La valorisation des résultats et des réussites de l'équipe (fierté de l'appartenance).

La négociation des relations de travail à travers la réalisation d'une charte.

Besoin d'autonomie

"Etre indépendamment des autres". Besoin symétrique de l'appartenance. Pouvoir se dégager de l'emprise collective pour être Soi. Besoin de prendre des initiatives, de se sentir responsable.

La satisfaction de ce type de besoins peut être obtenue par :

Un management privilégiant le partenariat : contractualisation des objectifs, des moyens d'action et

des modalités de contrôle.

L'enrichissement des compétences. Donner au collaborateur la possibilité d'acquérir des connaissances

par la formation et de développer des savoir-faire par la mise en situation.

Besoin de différence

"Etre incomparable". Sentiment d'être original, d'être unique. Etre distingué des autres ; affirmer sa personnalité propre ; pouvoir être soi-même et accepté comme tel.

La satisfaction de ce type de besoins peut être obtenue par :

La mise en œuvre d'un management personnalisé, adapté à la volonté et à la capacité du collaborateur.

La reconnaissance de la contribution individuelle aux résultats de l'équipe à travers l'appréciation des

résultats et du comportement.

La connaissance du travail du collaborateur et des contraintes que ce travail impose.

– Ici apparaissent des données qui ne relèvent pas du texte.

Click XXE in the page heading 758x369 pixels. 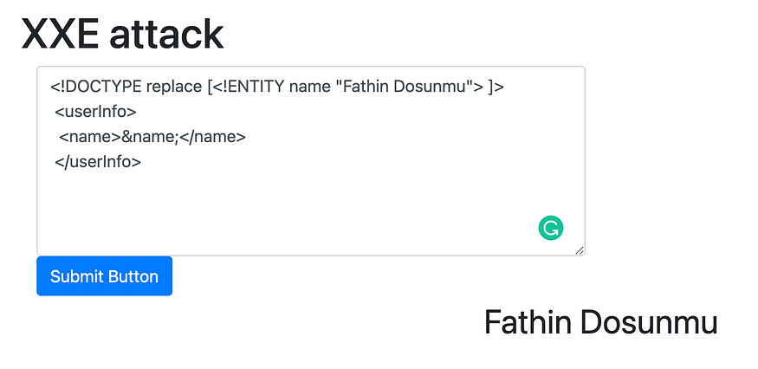61,35
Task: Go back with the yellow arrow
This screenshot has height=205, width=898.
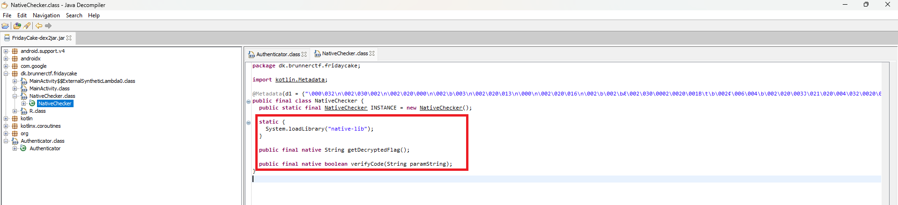Action: [39, 26]
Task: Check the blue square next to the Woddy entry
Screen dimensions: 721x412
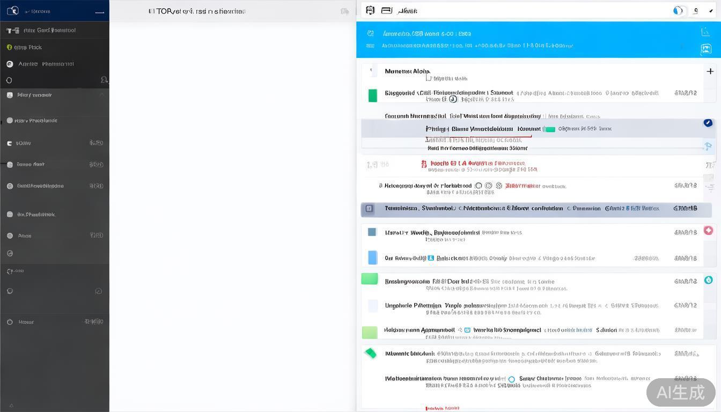Action: pos(373,233)
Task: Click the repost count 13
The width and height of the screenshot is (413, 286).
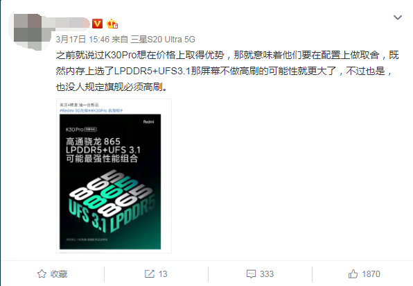Action: (x=163, y=274)
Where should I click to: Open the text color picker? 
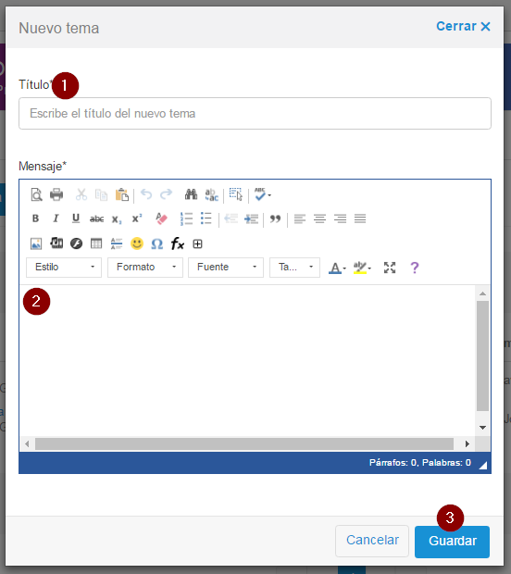[337, 268]
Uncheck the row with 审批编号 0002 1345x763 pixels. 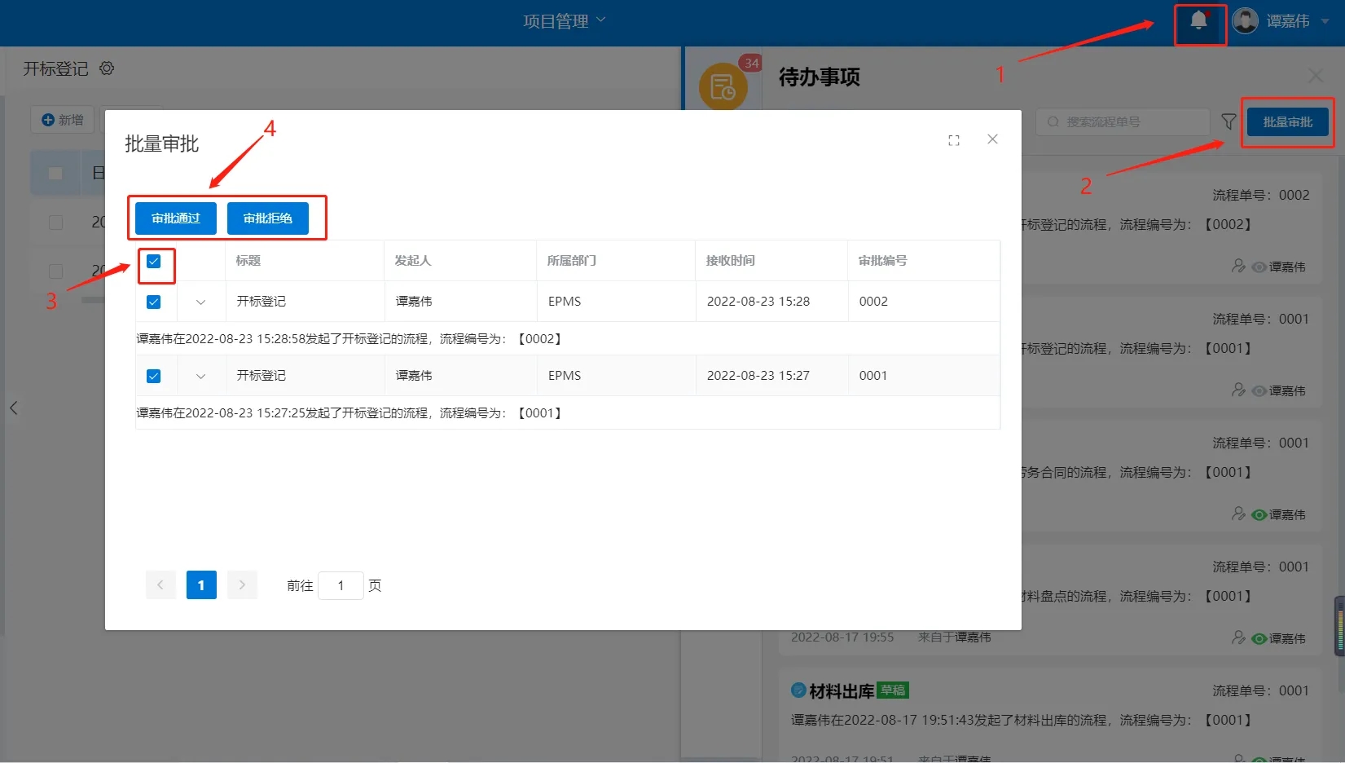point(153,302)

La reconnaissance des compétences par des outils d'évaluation (tableau des compétences) et par la

recherche de situations à travers lesquelles ces compétences peuvent s'exprimer.

Besoin de valeur, de valorisation

"Etre aux yeux des autres". Se faire valoir aux yeux dont les jugements ont de la valeur pour soi. Donner une bonne image de soi ; être apprécié. Vision positive de soi.

La satisfaction de ce type de besoins peut être obtenue par : La reconnaissance du travail bien fait. Donner des signes de reconnaissance. La mise en valeur des idées, des initiatives individuelles auprès de l'équipe, de la hiérarchie.

Besoin d'existence

"Etre en faisant". Devenir soi-même à travers des réalisations.

La satisfaction de ce type de besoins peut être obtenue par :

L'attribution de délégations.

Le développement de la polyvalence et surtout de la polycompétence.

La participation à des groupes de travail.

L'encouragement à l'expression de suggestions, voire l'aide apporté à la formalisation de ces

suggestions.

L'examen des perspectives d'évolution professionnelle du collaborateur.